What you need to do. Copy all the records below, swapping "menu" for "dropdown" and leaving everything else unchanged.

Data lines.

══════

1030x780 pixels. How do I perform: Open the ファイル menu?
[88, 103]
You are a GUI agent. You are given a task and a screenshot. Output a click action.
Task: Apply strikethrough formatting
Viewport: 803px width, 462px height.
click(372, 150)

══════

Problem solution.
1030x780 pixels. How do I perform: Open the ファイル dropdown?
[88, 103]
You are a GUI agent. You are given a task and a screenshot. Output a click action.
Task: Apply strikethrough formatting
Viewport: 803px width, 462px height.
click(372, 150)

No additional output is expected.